EKOS device has the CE Mark approval for use of the EkoSonic Endovascular System in Europe to treat both massive and sub-massive pulmonary embolism, which they received in December 2010. This includes patients with ≥ 50% clot burden in one or both main pulmonary arteries or lobar pulmonary arteries, and evidence of right heart dysfunction based on right heart pressures or echocardiographic evaluation.
“In the U.S., more than 600,000 patients a year are diagnosed with PE, of which 40% are sub-massive,” Hubert explains.
“These pulmonary emboli are usually bilateral, placing a lot of strain on the heart. Typically when a patient is diagnosed with sub-massive PE they are treated in the ICU with blood thinners in hopes that the body will resolve the clot by itself. Unfortunately in many patents that does not happen and the outcome is not good. Our expectation is that the data generated using EKOS therapy will demonstrate excellent outcomes for these patients.”
The company states that the EkoSonic System is FDA cleared for controlled and selective infusion of physician-
specified fluids, including thrombolytics, into the peripheral vasculature, and for placement into the pulmonary artery for infusion of solutions.
The early peer-reviewed studies of EKOS (Parikh, et al, JVIR 2008) demonstrated that the first generation EKOS systems dissolved venous clot in half the time and with half the drug dose as standard catheter directed thrombolysis.
Using the latest generation EKOS System, early results from the FAST trial arterial clot lysis (Ramaiah, et al, icon 2011) proved that EKOS thrombolysis completely clears (>90%) of arterial clot in 79% (11/14) of patients in a median time of 4.5 hours.
Other global research studies involving the EKOS System include the "Cava Trial: a randomized multi-center studyof EKOS vs anticoagulation for DVT patients" (principal investigators C. Wittens, H. Ten Cate; Maastricht, NL); the DUET trial: a randomized multi-center, controlled study of EKOS vs. standard catheter directed thrombolysis in patients with arterial occlusions (principal investigators, JP De Vries, A.M. Schrijver; Nieuwegein, NL, and M. Reijnen; Arnhem, NL); "The IMS iii Trial: a randomized, controlled, multi-center study of EKOS MicroSonic Small Vessel System and other devices to treat ischemic stroke" (principal investigators: J. Broderick, T. Tomsick, Univ. of Cincinnati); and the recently completed "SLEUTH Trial: a Phase 2 safety study of patients with hemorrhagic stroke treated with thrombolytic and EKOS ultrasound to reduce hematoma size" (principal investigators: D. Newell, Seattle, WA, and D. Hanley, Baltimore, MD).
To more completely characterize the benefit of EKOS in the treatment of pulmonary embolism, VEIN Magazine learned that EKOS is sponsoring a European, multi-center, randomized clinical trial called ULTIMA which compares sub massive PE patients treated with EKOS vs. the medical standard of care - anticoagulation. Study completion is targeted for late 2012. (Principal investigator: N. Kucher Bern, Switzerland).

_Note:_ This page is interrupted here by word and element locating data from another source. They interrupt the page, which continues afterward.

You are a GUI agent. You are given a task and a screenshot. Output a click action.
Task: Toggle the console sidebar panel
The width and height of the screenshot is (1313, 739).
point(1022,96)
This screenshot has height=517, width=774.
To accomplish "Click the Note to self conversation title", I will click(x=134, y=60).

EKOS owns or has licensed 39 U.S. patents and has 26 pending which protect its unique ultrasound drug acceleration technology. Supporting patents are issued in Europe and Japan.

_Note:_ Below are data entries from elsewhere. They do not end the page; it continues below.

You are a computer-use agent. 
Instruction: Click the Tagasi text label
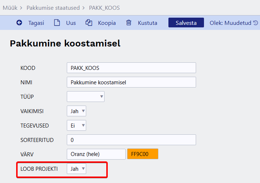click(x=36, y=23)
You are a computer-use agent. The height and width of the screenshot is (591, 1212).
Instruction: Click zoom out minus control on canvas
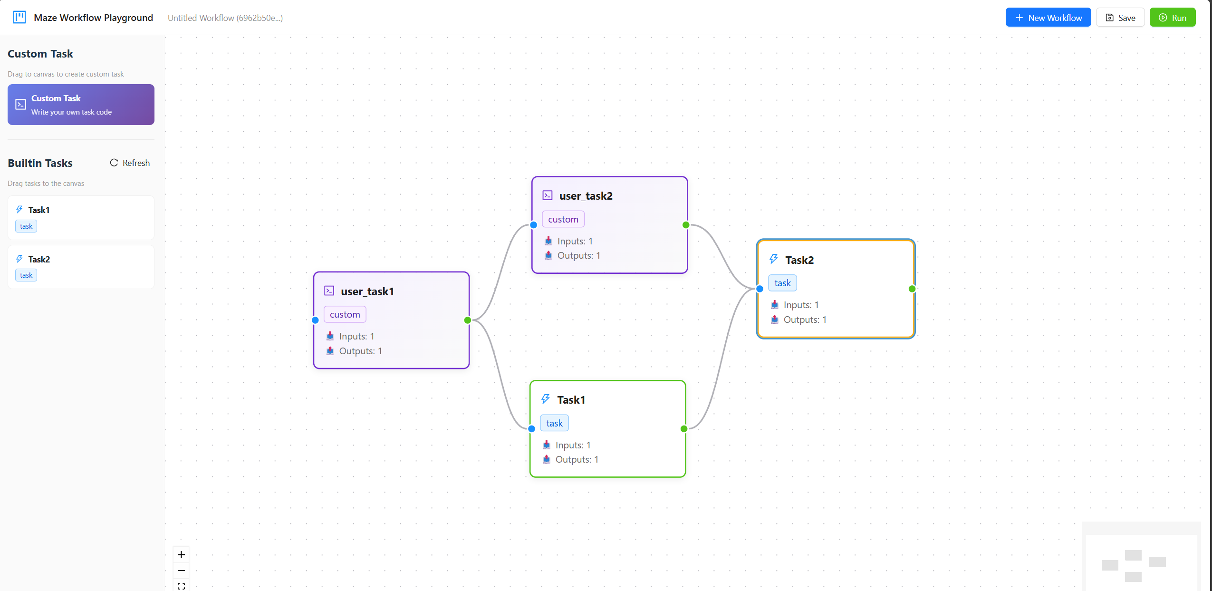[181, 570]
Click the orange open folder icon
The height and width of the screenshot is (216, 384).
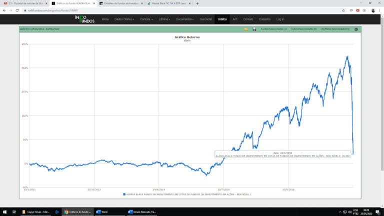[x=246, y=30]
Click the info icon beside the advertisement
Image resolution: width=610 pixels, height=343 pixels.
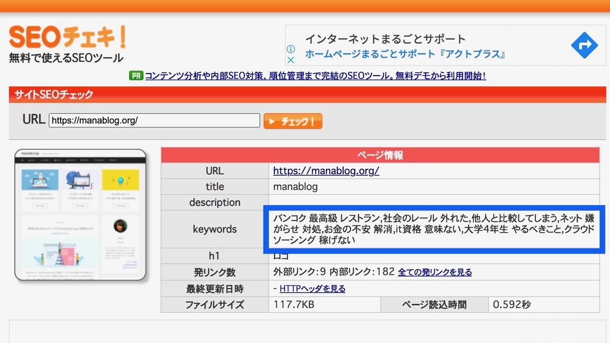tap(291, 48)
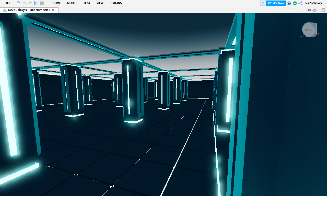Click the cloud icon on the place tab

tap(5, 10)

The Future of Intervention
It is said, “necessity is the mother of invention.” As more and more attention is given to clot removal and early intervention, it is certain this segment will see plenty of change over the coming months and years. New players are already beginning to emerge, and with them, more options will come to light that will continue to provide physicians and their patients better treatment for these life-threatening diseases, no doubt borne from the advancements we are beginning to see today.